Similarly, with 10,000 USDT, it might turn into 200,000 USDT in cash flow in the contract market. For the exchange itself, it’s just skimming off the top; whoever can generate more cash flow is favored.
As for spot trading, especially since current spot liquidity is not good, due to the recent market conditions, altcoins have been on a downward trend. For many exchanges, spot trading shows a large bullish line followed by a continuous decline. It’s rare for prices to continue rising on exchanges; even wealthy and influential VC coins cannot achieve this. Can purely conceptual meme coins do it?
Thus, an option is given where you can also make money when prices fall, and that can only be through contracts.
So, from the standpoint of allowing “users to make money”, there’s actually no problem with going for “contracts”.
“Final Chapter”
For those who hold a relatively large number of positions, if they go for contracts on Binance, it can provide ample opportunities to offload. However, with spot trading, it may not necessarily be possible to offload everything.
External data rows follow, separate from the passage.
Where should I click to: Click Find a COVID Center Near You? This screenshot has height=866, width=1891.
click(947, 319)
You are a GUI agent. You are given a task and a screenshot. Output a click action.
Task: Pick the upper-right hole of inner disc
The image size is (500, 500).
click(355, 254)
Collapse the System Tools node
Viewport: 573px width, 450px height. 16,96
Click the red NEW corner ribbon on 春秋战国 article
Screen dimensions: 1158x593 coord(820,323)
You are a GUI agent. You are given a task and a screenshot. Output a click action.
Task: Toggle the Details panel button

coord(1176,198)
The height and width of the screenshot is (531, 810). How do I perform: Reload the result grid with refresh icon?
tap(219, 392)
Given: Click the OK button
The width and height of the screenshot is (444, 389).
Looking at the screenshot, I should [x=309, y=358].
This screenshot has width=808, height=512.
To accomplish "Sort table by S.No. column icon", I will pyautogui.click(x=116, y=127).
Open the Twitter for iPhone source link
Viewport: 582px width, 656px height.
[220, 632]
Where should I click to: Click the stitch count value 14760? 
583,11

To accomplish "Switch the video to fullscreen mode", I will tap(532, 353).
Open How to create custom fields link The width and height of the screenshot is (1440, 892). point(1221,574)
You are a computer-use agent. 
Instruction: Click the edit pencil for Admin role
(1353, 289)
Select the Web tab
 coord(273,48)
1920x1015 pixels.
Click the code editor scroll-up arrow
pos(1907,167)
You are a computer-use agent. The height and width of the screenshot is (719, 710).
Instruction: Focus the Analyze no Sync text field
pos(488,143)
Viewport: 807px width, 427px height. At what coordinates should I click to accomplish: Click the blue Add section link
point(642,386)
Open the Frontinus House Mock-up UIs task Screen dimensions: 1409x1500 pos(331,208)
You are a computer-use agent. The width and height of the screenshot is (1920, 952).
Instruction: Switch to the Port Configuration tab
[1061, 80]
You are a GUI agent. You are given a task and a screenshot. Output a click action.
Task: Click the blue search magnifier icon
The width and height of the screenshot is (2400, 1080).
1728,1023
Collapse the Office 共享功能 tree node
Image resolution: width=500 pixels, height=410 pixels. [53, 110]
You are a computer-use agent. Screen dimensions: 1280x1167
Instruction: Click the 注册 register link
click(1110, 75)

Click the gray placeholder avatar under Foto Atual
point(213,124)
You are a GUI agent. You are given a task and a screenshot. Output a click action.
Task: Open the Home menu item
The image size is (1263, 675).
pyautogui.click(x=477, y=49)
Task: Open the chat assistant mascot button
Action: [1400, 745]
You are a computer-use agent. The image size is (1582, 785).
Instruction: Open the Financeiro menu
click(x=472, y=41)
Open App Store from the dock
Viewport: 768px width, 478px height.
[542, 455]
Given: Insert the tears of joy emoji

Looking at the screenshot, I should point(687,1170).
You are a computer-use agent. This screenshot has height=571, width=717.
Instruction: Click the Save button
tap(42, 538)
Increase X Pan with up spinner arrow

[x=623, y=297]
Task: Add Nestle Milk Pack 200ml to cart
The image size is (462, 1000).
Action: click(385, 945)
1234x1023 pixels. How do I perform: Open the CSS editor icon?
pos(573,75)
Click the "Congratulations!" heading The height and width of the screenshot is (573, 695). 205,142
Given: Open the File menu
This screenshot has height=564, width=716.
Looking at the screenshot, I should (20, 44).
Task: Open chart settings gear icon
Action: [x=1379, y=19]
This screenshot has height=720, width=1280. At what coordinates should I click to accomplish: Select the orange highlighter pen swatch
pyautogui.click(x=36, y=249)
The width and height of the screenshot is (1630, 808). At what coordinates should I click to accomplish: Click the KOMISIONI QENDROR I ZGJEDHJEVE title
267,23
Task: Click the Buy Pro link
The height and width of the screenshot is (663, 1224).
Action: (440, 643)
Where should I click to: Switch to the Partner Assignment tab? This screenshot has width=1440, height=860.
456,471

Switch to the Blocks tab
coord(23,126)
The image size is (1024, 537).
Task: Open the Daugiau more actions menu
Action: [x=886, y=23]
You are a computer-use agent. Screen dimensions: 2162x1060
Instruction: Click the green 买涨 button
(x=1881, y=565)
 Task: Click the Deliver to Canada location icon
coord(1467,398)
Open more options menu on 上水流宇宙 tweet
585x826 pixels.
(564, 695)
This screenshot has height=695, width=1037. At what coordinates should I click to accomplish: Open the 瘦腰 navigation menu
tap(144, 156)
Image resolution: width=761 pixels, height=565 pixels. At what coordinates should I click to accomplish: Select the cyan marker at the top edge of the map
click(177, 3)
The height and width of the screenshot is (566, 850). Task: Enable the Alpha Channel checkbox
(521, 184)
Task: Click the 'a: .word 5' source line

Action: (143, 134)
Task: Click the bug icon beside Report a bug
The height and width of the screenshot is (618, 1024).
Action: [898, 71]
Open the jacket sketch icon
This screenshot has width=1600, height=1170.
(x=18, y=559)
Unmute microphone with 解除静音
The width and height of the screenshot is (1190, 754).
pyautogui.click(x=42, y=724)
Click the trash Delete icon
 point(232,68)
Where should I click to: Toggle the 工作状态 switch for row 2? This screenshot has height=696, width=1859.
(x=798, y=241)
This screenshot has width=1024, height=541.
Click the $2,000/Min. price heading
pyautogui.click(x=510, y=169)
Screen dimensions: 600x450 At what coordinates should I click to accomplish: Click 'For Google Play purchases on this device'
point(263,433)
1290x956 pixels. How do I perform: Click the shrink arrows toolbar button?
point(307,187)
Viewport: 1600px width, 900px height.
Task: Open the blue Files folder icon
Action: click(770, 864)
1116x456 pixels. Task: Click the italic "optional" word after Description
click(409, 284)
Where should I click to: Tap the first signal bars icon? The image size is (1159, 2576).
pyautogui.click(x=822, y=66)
Since the depth of spot trading is not very strong and the trading volume is not large, if you purely rely on a chain to smash it, it’s quite difficult. However, if you directly open a contract, there’s a good chance you can get in.
This reminds me of $ARKM, where a certain group member held 10% of the total circulation. They couldn't offload it through spot and then opened many contracts, gradually offloading to complete the exit.
Therefore, in reality, there’s no conflict between spot and contracts; it just depends on how you use them or how you understand the concept of liquidity.
For most assets, better liquidity leads to faster declines, while worse liquidity leads to better increases.
For example, that would be assets like NFT, BRC20, etc.
Thinking about how many transaction fees there are, exchanges must want to take a piece of the pie, right? If spot isn’t listed, then contracts must be listed!
In the end, it’s all business. They cannot control prices. If they short, everyone can directly buy on-chain to explode the shorts, haha.
Good liquidity will be controlled by “market makers”.